Adani Group, the second largest cement producer in India, announced in a statement on Sunday that it has bought a majority stake in Holcim AG's cement assets in India in a $10.5 billion deal.

Gautam Adani, Asia's richest man, bought 63.19 percent of Ambuja Cements Ltd and its subsidiary ACC after a bidding war with local enterprises. Holcim's divestiture is the latest step in its effort to lessen its reliance on cement manufacture, an industrial process that emits high amounts of carbon emissions and has thus turned off many environmentally aware investors.

In recent years, the Swiss firm has stepped up its attempts to exit the carbon-intensive cement industry. Ambuja and ACC have a combined capacity of at least 70 million tonnes of cement per year, which is second only to UltraTech Cement's 120 million tonnes. The Adani family had entered into definitive agreements for the acquisition of Holcim Ltd's full shareholding in Ambuja and ACC through an offshore special purpose entity, the Adani Group said in a statement.

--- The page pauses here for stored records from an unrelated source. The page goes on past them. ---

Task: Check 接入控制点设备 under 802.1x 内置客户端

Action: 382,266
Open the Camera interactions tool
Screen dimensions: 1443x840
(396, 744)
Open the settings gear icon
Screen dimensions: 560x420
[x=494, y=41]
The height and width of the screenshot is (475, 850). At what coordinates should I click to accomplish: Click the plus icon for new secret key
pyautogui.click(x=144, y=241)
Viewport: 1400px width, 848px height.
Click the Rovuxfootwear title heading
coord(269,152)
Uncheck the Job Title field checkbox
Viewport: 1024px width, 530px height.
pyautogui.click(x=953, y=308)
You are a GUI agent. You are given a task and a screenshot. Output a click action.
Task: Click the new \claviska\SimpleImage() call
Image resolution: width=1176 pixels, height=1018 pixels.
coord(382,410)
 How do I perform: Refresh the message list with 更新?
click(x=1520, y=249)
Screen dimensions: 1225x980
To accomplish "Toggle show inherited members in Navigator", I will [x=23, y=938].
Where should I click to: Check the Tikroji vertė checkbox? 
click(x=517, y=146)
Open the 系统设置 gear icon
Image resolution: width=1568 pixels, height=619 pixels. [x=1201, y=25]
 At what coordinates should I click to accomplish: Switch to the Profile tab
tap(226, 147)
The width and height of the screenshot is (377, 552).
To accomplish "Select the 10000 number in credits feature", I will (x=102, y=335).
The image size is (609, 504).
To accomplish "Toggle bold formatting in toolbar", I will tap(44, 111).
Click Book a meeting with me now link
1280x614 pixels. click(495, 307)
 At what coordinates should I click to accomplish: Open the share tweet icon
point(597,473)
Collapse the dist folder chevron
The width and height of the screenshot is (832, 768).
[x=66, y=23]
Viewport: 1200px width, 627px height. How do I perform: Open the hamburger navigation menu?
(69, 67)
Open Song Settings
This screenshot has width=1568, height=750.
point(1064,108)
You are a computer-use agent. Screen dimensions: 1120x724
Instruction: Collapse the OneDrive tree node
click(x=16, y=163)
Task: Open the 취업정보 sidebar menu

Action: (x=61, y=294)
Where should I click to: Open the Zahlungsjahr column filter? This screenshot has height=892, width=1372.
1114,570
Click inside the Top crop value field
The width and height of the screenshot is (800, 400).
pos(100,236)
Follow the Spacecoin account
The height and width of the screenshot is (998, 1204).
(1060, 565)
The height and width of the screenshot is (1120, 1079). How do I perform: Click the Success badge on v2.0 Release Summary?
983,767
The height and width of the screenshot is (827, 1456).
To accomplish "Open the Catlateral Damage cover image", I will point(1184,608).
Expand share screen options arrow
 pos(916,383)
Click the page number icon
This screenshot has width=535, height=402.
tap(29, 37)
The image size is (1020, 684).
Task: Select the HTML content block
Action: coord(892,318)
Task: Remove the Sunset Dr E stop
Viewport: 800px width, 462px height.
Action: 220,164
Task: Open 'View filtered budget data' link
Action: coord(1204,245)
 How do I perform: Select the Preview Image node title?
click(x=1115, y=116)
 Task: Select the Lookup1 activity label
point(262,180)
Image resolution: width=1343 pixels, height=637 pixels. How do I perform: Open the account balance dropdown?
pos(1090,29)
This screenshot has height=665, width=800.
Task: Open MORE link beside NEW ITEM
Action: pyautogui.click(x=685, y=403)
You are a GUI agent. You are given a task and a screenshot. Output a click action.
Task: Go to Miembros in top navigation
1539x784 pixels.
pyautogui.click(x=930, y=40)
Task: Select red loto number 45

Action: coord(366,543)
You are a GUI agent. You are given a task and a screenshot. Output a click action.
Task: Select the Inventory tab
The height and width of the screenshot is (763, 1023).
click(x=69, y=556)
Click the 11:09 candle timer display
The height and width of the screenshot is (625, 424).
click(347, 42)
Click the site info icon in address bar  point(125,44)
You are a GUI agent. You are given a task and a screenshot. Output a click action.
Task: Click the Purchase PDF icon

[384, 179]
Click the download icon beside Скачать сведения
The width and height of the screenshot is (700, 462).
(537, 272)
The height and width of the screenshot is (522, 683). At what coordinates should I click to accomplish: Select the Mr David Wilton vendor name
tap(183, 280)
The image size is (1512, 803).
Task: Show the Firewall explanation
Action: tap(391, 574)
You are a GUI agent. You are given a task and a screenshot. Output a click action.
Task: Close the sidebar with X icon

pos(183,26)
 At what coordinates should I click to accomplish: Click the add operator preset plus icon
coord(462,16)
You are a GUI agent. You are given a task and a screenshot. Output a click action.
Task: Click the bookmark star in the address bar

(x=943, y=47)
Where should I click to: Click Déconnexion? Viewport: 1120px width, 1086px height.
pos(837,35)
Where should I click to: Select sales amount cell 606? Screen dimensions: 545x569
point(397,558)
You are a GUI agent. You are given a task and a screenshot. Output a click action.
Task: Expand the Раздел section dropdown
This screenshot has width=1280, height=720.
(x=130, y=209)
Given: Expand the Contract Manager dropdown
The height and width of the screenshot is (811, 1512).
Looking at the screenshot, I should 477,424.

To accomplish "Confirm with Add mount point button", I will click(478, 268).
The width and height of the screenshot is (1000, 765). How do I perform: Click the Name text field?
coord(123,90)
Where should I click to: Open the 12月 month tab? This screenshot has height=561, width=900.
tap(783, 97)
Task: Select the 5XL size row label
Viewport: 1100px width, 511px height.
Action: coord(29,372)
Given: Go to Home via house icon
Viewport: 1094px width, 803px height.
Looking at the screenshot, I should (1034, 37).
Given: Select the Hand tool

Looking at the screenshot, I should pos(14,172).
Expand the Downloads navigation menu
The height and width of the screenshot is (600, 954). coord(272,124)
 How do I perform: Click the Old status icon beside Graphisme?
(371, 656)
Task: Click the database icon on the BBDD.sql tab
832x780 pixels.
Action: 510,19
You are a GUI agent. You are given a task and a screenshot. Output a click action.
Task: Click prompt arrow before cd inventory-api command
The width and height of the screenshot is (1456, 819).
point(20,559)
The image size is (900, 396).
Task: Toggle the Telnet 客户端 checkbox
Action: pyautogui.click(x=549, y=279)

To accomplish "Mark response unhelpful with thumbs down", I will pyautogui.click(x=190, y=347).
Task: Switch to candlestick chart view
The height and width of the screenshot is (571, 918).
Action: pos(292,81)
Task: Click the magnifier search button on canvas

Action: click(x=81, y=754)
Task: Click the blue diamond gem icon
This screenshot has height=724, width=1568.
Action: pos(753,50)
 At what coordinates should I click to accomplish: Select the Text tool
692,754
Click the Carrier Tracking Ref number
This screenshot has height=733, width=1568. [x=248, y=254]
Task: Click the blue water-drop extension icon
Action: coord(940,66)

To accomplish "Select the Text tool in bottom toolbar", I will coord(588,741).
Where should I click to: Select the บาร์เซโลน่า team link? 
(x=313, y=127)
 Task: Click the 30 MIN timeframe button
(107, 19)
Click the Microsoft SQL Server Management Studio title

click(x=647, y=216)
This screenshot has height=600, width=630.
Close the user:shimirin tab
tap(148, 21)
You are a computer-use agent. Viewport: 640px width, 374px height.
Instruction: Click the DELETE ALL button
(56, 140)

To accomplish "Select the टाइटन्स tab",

Holcim stated in a statement that the Adani Group had signed a binding deal to buy Holcim's Indian business, which includes its share in Ambuja Cement, which owns a 50.05 percent stake in ACC, as well as its 4.48 percent direct stake in ACC. The interests would be worth about $6.4 billion to Holcim. The Adani Group said that it would make an open offer to buy more shares. Holcim expects the purchase to finalise in the second half of 2022.

Adani Enterprises Ltd, the flagship company of the Adani Group, includes two cement companies. According to an Adani group executive, the company aims to establish an integrated complex in western Gujarat and Maharastra states. Ambuja Cement employs 4,700 people across 14 cement mills. ACC employs 6,000 employees and operates 17 cement facilities and 78 ready-mix concrete factories. According to official sources, the recent disposal is the largest since Holcim joined with French rival Lafarge in 2015.

Since then, the company has been selling off non-core aspects of its operations in order to focus on North America and Europe. The business sold its Brazilian division for $1.025 billion last year, as well as its operations in the Philippines and Indonesia.